Sol 1330: Opportunity used the navigation camera to survey surfaces in the rover's shadow to characterize the brightness of the sky as well as dust on the camera itself. After the overhead pass of the Odyssey spacecraft, the rover spent 7 hours measuring atmospheric argon using the alpha-particle X-ray spectrometer. In the evening, Opportunity communicated with Mars Express at UHF frequencies. The next morning, the rover surveyed the horizon with the panoramic camera.
Sol 1331: After measuring atmospheric dust, Opportunity took a nap until 2:30 p.m. local Mars time. The rover surveyed the sky with the panoramic camera while continuing to monitor atmospheric dust. In the morning, Opportunity acquired full-color images, using all 13 filters of the panoramic camera, of iron-bearing particles accumulated on the rover's external magnets. The rover also monitored dust accumulation on the mast.
Sol 1332: Opportunity acquired a panel of stereo microscopic images of Smith, including extra images to improve the signal-to-noise ratio (eliminate random interference) resulting from dust accumulation on the microscopic imager. The rover placed the alpha-particle X-ray spectrometer on Smith, acquired panoramic camera images of a rock layer called "Lyell," and, after communicating with Odyssey, acquired data from Smith with the alpha-particle X-ray spectrometer. The next morning, the rover surveyed the sky, took spot images of the sky, and surveyed the horizon with the panoramic camera.
Sol 1333: Opportunity took panoramic camera images of both Sharp and Lyell. After transmitting data to Odyssey, the rover resumed collecting data from Smith with the alpha-particle X-ray spectrometer. The next morning, the rover took thumbnail images of the sky, spot images of the sky, and surveyed the horizon with the panoramic camera.
Sol 1334: Opportunity positioned the rock abrasion tool on Smith (the first step of the process for brushing the surface) and acquired panoramic camera images of rock targets known as "Kuenen" and "Lapworth." The next morning, the rover surveyed the sky with the panoramic camera, monitored dust accumulation on the rover mast assembly, and took spot images of the sky with the panoramic camera.
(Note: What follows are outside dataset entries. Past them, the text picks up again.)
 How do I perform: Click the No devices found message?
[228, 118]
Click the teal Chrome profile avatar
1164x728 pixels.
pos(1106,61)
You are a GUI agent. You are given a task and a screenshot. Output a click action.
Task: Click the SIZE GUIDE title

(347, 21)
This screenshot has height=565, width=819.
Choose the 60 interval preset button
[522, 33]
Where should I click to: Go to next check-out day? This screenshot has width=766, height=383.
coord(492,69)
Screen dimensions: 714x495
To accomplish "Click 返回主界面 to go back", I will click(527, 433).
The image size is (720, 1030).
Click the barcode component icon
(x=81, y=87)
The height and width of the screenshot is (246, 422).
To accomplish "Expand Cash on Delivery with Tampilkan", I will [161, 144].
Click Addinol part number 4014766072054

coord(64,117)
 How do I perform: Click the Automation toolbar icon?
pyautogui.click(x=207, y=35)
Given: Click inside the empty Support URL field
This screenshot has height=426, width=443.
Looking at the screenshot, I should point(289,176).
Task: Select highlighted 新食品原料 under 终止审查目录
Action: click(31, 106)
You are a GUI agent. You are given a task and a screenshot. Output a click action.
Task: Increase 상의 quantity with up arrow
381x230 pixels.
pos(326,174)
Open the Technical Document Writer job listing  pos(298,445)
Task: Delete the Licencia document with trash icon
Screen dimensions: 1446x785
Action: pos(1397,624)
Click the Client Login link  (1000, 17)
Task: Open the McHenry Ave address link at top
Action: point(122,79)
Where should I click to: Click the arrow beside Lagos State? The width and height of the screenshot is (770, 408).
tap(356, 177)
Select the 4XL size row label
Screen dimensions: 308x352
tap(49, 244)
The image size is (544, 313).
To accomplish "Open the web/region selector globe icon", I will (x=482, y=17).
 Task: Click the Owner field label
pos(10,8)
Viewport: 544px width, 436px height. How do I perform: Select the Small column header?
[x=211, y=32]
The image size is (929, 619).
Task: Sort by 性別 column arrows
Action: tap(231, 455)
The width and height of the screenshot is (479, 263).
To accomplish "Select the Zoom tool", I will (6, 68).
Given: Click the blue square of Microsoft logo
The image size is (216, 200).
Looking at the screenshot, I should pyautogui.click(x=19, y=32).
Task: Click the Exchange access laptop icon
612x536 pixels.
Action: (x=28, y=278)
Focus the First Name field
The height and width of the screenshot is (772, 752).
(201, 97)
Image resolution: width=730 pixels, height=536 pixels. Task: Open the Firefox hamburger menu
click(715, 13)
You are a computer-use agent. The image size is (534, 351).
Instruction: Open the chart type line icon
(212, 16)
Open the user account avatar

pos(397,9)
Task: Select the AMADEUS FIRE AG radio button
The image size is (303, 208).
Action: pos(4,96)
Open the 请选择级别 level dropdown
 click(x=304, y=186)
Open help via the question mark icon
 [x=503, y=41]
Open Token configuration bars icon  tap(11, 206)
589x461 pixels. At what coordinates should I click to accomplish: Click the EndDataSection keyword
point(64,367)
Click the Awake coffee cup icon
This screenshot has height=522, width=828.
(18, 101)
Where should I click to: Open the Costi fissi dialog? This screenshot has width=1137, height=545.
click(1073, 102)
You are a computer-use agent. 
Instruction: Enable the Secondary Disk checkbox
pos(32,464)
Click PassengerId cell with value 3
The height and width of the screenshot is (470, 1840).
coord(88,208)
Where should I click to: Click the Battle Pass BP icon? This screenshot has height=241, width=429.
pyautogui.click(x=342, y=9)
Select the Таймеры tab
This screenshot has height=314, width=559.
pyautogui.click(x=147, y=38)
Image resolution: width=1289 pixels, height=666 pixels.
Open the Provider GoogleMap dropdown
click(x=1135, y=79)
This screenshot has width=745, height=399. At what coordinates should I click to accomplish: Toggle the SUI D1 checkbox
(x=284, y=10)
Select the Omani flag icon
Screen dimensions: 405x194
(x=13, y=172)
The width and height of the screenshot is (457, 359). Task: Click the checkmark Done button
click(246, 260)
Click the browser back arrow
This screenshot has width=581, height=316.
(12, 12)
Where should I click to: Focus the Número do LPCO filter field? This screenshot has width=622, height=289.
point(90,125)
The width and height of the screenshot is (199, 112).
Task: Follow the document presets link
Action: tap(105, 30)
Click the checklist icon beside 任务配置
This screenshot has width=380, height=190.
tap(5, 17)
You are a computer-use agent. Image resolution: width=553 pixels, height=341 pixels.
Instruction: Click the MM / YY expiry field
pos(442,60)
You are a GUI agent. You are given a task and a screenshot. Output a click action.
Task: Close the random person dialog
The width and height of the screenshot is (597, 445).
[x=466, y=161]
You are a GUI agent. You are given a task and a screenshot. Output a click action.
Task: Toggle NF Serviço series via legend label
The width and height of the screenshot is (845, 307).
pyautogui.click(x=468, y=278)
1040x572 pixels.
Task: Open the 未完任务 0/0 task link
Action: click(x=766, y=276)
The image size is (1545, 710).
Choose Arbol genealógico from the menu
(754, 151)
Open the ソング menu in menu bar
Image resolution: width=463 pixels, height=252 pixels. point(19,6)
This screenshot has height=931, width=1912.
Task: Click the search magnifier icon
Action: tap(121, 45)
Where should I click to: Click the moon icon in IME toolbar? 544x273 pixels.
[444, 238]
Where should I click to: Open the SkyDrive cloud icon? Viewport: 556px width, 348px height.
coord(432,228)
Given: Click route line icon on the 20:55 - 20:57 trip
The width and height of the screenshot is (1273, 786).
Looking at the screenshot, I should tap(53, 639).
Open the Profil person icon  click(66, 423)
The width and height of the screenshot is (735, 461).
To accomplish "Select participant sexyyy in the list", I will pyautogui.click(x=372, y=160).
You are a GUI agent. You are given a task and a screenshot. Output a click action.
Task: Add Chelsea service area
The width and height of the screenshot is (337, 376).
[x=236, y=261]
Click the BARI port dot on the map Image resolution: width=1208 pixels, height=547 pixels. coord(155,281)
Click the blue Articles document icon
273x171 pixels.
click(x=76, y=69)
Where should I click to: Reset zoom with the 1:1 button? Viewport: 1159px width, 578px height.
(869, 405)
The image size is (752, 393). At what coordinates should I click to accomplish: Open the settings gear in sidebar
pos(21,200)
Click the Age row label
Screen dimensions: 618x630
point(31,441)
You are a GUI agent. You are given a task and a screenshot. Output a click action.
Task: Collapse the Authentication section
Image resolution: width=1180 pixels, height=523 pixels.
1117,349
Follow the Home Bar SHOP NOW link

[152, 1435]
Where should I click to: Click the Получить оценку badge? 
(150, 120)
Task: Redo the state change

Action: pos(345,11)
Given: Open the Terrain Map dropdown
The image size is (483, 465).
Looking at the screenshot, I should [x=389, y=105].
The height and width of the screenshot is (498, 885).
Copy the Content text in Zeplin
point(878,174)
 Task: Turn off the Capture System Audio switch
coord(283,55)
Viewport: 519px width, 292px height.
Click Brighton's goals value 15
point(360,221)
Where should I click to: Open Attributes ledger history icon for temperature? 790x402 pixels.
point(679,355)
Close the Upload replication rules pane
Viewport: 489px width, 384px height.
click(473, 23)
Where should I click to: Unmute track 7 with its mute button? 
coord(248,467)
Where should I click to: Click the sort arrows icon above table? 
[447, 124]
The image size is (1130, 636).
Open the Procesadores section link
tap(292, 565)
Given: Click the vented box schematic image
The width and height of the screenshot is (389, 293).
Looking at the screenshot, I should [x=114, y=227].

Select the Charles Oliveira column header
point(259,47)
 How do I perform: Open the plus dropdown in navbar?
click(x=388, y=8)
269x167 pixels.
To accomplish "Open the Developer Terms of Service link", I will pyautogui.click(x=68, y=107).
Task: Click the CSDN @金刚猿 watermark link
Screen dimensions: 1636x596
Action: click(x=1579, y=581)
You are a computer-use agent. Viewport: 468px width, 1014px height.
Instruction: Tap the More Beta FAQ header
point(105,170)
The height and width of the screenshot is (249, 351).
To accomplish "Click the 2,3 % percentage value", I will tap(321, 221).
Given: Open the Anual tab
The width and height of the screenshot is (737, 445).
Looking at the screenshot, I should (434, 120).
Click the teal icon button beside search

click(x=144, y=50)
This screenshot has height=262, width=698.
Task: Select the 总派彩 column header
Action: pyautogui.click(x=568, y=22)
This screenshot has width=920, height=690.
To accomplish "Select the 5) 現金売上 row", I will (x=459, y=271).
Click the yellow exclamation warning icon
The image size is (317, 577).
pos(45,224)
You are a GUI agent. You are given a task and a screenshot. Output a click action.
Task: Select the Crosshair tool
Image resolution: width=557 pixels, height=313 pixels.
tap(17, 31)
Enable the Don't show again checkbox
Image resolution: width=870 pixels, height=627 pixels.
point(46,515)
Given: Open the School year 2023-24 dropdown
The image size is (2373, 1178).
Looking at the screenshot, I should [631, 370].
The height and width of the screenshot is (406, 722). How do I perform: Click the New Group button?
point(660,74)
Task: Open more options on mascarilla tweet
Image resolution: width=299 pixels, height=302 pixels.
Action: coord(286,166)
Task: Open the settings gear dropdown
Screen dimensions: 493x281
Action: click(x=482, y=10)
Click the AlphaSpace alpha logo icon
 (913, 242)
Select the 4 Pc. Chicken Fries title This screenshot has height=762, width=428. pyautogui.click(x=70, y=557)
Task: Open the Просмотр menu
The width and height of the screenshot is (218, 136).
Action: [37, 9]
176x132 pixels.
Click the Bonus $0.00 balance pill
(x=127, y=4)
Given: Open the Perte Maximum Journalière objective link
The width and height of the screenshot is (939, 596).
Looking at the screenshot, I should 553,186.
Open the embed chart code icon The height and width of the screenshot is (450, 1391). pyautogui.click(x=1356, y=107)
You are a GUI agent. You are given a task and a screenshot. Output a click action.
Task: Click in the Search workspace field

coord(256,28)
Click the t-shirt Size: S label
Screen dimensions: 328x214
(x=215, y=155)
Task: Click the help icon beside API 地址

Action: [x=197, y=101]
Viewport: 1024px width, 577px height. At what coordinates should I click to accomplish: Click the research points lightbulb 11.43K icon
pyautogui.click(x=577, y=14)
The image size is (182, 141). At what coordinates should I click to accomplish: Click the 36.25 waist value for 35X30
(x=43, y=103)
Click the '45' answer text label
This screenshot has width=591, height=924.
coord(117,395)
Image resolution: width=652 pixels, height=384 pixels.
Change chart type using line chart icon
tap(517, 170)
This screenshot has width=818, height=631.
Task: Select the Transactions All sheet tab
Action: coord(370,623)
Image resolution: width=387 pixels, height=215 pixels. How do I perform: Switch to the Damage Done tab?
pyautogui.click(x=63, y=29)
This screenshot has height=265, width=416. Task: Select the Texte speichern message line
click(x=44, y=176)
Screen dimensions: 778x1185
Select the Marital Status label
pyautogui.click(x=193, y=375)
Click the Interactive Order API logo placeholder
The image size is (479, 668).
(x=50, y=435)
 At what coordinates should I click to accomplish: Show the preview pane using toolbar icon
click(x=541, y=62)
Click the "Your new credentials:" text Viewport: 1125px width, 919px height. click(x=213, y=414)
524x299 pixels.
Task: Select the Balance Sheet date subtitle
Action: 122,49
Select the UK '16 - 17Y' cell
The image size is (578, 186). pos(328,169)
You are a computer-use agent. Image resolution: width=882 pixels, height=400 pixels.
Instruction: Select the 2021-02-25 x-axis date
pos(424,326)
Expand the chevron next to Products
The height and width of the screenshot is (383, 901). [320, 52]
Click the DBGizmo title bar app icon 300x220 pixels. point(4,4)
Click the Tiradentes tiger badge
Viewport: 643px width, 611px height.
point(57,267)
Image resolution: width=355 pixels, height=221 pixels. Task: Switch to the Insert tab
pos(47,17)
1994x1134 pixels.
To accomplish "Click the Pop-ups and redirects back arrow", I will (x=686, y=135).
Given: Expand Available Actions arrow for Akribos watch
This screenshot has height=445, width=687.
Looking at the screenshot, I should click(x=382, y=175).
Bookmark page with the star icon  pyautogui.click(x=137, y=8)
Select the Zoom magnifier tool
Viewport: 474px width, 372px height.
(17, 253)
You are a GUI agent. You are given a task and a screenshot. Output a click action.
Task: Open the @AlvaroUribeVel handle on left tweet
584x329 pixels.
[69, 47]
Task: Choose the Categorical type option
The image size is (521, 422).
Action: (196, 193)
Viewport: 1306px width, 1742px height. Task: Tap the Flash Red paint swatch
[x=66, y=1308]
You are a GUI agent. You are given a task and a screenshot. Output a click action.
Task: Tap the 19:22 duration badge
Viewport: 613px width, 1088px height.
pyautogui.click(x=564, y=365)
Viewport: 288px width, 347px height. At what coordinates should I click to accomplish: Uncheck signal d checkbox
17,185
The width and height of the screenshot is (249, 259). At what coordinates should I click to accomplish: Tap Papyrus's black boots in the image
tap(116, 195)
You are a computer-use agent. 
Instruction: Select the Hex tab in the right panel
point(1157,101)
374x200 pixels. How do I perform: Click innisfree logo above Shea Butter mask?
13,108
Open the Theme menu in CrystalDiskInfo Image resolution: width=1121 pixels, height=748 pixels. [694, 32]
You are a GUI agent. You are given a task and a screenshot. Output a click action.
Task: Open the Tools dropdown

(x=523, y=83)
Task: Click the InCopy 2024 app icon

Sol 1335 (Oct. 26, 2007): Plans called for Opportunity to acquire panoramic camera image mosaics of Lyell, including specific targets known as "Lyell South" and a custom mosaic of a target called "Lyell Top." The rover was also to acquire panoramic camera images of a rock target known as "Conybeare." The following morning, the rover was to take thumbnail images of the sky and survey the horizon with the panoramic camera.
As of sol 1332 (Oct. 23, 2007), Opportunity's total odometry was 11,584 meters (7.2 miles).